Midorima mendengus pelan, kembali menaikkan kacamatanya. "Aku terlalu sibuk mencari benda keberuntunganku hari ini hingga kehabisan waktu untuk mengerjakan tugas."

"Memangnya apa benda keberuntunganmu hari ini?" Takao mengamati temannya, mencoba mencari benda mencurigakan yang biasa pemuda itu bawa. Mungkin teko minum teh, atau boneka berbie, bisa juga buket bunga mawar. Tidak ada yang mencurigakan.

Tangan panjang terulur, di atas perban yang membelitnya, terselip sebuah cincin dengan batu berwarna hijau indah—seperti warna mata Midorima, dan kilaunya mengingatkan Takao akan kilau di mata sahabatnya itu. "Batu alam cukup sulit dicari akhir-akhir ini."
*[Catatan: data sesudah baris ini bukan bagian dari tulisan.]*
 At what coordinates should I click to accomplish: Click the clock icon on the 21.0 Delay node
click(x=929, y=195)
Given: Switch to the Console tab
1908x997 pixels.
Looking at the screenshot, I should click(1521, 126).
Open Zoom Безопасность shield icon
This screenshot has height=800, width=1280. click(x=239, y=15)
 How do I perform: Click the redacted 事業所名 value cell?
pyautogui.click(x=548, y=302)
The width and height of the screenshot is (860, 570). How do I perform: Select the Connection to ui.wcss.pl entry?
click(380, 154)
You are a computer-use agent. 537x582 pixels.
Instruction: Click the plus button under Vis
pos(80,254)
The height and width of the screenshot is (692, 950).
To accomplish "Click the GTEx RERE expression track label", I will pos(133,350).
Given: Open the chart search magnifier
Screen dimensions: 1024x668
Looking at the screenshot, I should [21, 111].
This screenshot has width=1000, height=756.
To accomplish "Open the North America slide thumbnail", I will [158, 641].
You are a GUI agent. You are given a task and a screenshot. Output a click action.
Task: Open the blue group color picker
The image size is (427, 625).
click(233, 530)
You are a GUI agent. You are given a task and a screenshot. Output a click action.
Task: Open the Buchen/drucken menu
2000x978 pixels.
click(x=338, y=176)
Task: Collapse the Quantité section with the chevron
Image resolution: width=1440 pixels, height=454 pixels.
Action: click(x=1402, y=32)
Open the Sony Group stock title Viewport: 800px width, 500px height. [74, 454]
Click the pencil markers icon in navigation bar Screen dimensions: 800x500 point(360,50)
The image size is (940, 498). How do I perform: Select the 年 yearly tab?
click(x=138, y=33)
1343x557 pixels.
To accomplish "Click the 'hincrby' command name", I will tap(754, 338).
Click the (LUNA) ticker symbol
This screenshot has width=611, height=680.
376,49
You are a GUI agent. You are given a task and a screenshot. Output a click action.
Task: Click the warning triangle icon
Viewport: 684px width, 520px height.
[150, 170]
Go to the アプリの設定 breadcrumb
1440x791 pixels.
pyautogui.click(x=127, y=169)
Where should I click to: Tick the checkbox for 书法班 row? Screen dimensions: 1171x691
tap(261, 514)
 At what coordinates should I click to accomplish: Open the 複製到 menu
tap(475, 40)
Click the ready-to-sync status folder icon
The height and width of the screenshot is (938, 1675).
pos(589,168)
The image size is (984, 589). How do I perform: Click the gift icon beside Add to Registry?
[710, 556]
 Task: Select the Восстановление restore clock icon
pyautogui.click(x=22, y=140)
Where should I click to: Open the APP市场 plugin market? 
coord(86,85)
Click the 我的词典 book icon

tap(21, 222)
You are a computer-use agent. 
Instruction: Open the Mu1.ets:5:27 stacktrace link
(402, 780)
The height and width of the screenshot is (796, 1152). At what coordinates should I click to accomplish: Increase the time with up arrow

"Aku tak mengerti mengapa kau selalu membawa-bawa benda aneh itu tiap hari?"

"Jika tidak membawanya maka aku bisa saja tertimpa sial."

"Hah?" Takao membeo tak mengerti, kemudian tertawa keras. Menepuk-nepuk punggung temannya dengan keras. "Kau ini benar-benar aneh, Shin-chan! Percaya pada hal-hal seperti itu seperti anak kecil saja!"

"Bukan urusanmu."

Mata hijau melirik tidak suka. Berjalan meninggalkannya. Takao dapat merasakan aura dingin yang jarang menguar dari pemuda di hadapannya itu. Midorima memang bukan orang yang selalu bersikap baik dan bersahabat pada tiap orang, bahkan cenderung selalu kesal pada Takao, namun dia tak pernah tampak semarah ini.

"Apa … aku sudah kelewatan ya?"

.

…*…

.

"Sudah tidak apa-apa kan?" Anak laki-laki itu berdiri dan mengusap peluh yang menetes di dahinya, memandangi lutut Takao yang sudah ditutup dengan plester. "Lututmu sudah terasa lebih baik?"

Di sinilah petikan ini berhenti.